Even if you could get more RAM for your
brain, the extra storage probably wouldn't make it easier
for you to find where you left your car keys.
What may help, according to a discovery published Nov.
24 in the journal Nature, is a better bouncer – as in
the type of bouncer who manages crowd control for nightclubs.
The study by Edward Vogel, an assistant professor of cognitive
neuroscience at the University of Oregon, is the first
to demonstrate that awareness, or "visual working memory,"
depends on your ability to filter out irrelevant information.
"Until now, it's been assumed that people with high capacity
visual working memory had greater storage but actually,
it's about the bouncer – a neural mechanism that controls
what information gets into awareness," Vogel said.
The findings turn upside down the popular concept that
a person's memory capacity, which is strongly related
to intelligence, is solely dependent upon the amount of
information you can cram into your head at one time.
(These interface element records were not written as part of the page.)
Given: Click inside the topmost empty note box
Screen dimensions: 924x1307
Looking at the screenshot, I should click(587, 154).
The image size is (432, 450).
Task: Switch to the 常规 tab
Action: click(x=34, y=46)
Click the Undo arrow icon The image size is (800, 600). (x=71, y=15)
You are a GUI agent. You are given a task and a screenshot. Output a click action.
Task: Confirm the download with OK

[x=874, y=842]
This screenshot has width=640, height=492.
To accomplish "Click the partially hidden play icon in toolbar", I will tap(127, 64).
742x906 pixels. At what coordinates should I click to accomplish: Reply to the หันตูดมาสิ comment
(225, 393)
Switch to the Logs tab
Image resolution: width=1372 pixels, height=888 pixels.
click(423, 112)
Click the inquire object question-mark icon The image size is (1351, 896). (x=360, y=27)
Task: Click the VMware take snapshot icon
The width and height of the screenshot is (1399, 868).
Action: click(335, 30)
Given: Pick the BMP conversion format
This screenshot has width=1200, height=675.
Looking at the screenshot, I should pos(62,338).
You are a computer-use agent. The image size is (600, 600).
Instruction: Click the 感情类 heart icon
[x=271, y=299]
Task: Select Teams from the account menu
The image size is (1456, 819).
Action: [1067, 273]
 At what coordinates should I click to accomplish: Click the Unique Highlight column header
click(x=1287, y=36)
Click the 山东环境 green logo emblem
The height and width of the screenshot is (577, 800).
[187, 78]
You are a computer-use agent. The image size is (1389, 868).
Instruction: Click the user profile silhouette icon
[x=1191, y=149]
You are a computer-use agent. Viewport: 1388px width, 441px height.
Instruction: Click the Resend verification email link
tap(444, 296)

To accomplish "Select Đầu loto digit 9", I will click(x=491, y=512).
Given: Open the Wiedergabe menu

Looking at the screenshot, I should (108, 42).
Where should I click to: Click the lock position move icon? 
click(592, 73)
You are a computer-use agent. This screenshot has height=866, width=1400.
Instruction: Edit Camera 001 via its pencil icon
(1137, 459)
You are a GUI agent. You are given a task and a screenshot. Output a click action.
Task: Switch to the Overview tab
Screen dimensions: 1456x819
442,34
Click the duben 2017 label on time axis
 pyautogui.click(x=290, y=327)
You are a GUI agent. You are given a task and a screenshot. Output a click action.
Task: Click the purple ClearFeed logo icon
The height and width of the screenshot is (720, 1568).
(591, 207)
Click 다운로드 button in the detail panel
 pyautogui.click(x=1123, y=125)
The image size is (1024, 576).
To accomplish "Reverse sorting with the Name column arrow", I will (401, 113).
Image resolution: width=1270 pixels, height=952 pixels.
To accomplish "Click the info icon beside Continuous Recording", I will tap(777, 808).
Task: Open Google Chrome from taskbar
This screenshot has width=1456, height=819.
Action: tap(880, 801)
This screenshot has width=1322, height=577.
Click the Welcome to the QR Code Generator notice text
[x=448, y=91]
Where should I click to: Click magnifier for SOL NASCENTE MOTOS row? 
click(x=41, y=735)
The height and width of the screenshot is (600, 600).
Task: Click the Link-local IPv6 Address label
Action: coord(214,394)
These
results have broad implications and may lead to developing
more effective ways to optimize memory as well as improved
diagnosis and treatment of cognitive deficits associated
with attention deficit disorder and schizophrenia.
The study used a new technique for measuring brainwaves,
developed by Vogel and previously reported in Nature (April
2004), which allows researchers to record the effects
as objects pop into the minds of their subjects on a moment-by-moment
basis.
Working with two of his graduate students, Andrew McCollough
and Maro Machizawa, Vogel recorded brain activity as people
performed computer tasks asking them to remember arrays
of colored squares or rectangles. In one experiment, researchers
told subjects to hold in mind two red rectangles and ignore
two blue ones. Without exception, high-capacity individuals
excelled at dismissing blue, but low-capacity individuals
held all of the rectangles in mind.
"People differed systematically, and dramatically, in
their ability to keep irrelevant items out of awareness,"
Vogel said. "This doesn't mean people with low capacity
are cognitively impaired. There may be advantages to having
a lot of seemingly irrelevant information coming to mind.
Being a bit scattered tends to be a trait of highly imaginative
people."
This work was supported by grants from the National Institutes
of Mental Health and the Oregon Medical Research Foundation.
At the University of Oregon since 2001, Vogel leads the
Visual Working Memory and Attention Lab in the Department
of Psychology.
Machizawa assisted with Vogel's research while completing
his master's degree. He is now a researcher at the Riken
Brain Sciences Institute, Japan's leading funding agency
for scientific research.
McCollough, who is working toward his doctorate, is a
graduate research assistant in Vogel's lab.